Learning objectives
- Explain the CTDE paradigm: during training, algorithms can use centralized information (e.g. global state, all agents’ actions) to learn better value functions or gradients; during execution, each agent uses only its local observation and policy (decentralized).
- Give a concrete example (e.g. QMIX, MADDPG, or a simple cooperative task) where the critic or value function uses global state and the actor uses only local observation.
- Explain why CTDE helps with non-stationarity: during training, the centralized critic sees the full state and other agents’ actions, so the environment from the critic’s perspective is “stationary” (we know the joint action); each agent’s policy can then be trained with this stable learning signal.
- Identify why decentralized execution is important for scalability and deployment (no need to communicate all observations at test time).

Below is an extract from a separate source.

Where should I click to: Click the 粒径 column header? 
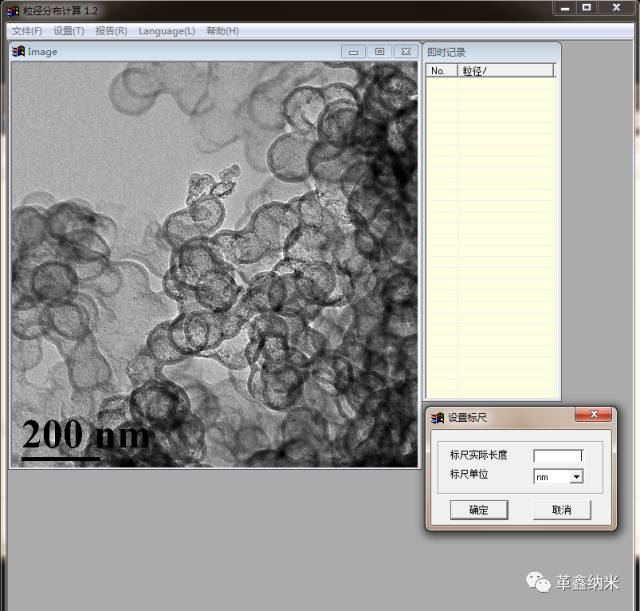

- Relate CTDE to game AI (team coordination) and robot navigation (multi-robot systems).
Concept and real-world RL
Centralized training, decentralized execution (CTDE) is a design pattern in multi-agent RL: at training time, we can use centralized information (global state s, all actions a_1,…,a_n) to compute a joint Q(s, a_1,…,a_n) or a centralized critic, which provides a stable learning signal and mitigates non-stationarity; at execution time, each agent i uses only its local observation o_i and its own policy π_i(a_i | o_i)—no communication of other agents’ states or actions. This gives the best of both worlds: learning benefits from global information, deployment stays scalable. In game AI and robot navigation, CTDE is used in QMIX, MADDPG, and similar algorithms for cooperative or mixed settings.
Where you see this in practice: QMIX, MADDPG, COMA; CTDE in StarCraft and multi-robot control.
Illustration (CTDE): Centralized training uses global state for the critic; decentralized execution uses only local observations. The chart below compares return (centralized critic vs independent) on a cooperative task.
Exercise: Explain the CTDE paradigm with an example. Why does it help with non-stationarity during training while keeping execution scalable?
Professor’s hints
- Example: In QMIX, each agent has a local Q_i(o_i, a_i); a mixing network takes (Q_1,…,Q_n) and global state s and outputs joint Q_tot. Training: we have access to s and all (o_i, a_i), so we can compute Q_tot and train with TD. Execution: each agent only needs o_i and its own Q_i (or policy); we do not need to compute Q_tot or know other agents’ actions.
- Non-stationarity: In IQL, agent i’s Q(s_i, a_i) depends on the others’ behavior, which changes. In CTDE, the centralized Q(s, a_1,…,a_n) is learned with full information, so the “environment” for this Q is the true MDP (fixed transition). The individual policies are then updated using this stable Q (e.g. by gradient or by factorizing Q_tot). So the learning signal is more stable.
- Scalability: At test time we do not need to gather all observations or broadcast actions; each agent runs independently. This is important for distributed systems and low-latency deployment.
- Write 1–2 short paragraphs with one concrete algorithm (e.g. QMIX or MADDPG) and a small task (e.g. cooperative navigation).
Common pitfalls
- Confusing training and execution: Be explicit: “during training we use X; during execution we use Y.” CTDE specifically means centralized only at train time.
- Assuming full observability at execution: In CTDE, execution is decentralized—each agent may have only partial observation. The centralized part (e.g. Q_tot) is not used at execution.
- Overclaiming: CTDE helps with non-stationarity and credit assignment but does not solve all MARL challenges (e.g. exploration, coordination).
Worked solution (warm-up: CTDE)
Key idea: CTDE: during training we have access to global state (or all agents’ observations) so we can learn a centralized critic \(Q(s, a_1, \ldots, a_n)\) or value \(V(s)\). This addresses non-stationarity (we condition on everyone’s action) and credit assignment (we see the joint effect). At execution we only need \(\pi_i(a_i | o_i)\) for each agent (decentralized). QMIX, VDN, and COMA use this idea.
Extra practice
- Warm-up: Why can we use global state during training but not during execution? What would break if we required global state at execution?
- Coding: Implement a minimal CTDE setup: 2 agents on a small grid, joint reward. Centralized critic: Q(s_global, a_1, a_2). Each agent has policy π_i(o_i). Train the critic with TD using (s, a_1, a_2); train each π_i with policy gradient using the critic (e.g. gradient of Q w.r.t. a_i). At test time, run only π_1(o_1) and π_2(o_2). Report train vs test return.
- Challenge: In the same setup, compare IQL (each agent has Q_i(o_i, a_i), no central critic) with CTDE (centralized Q, decentralized π). Use the same env and same number of steps. Which converges faster and to a higher return?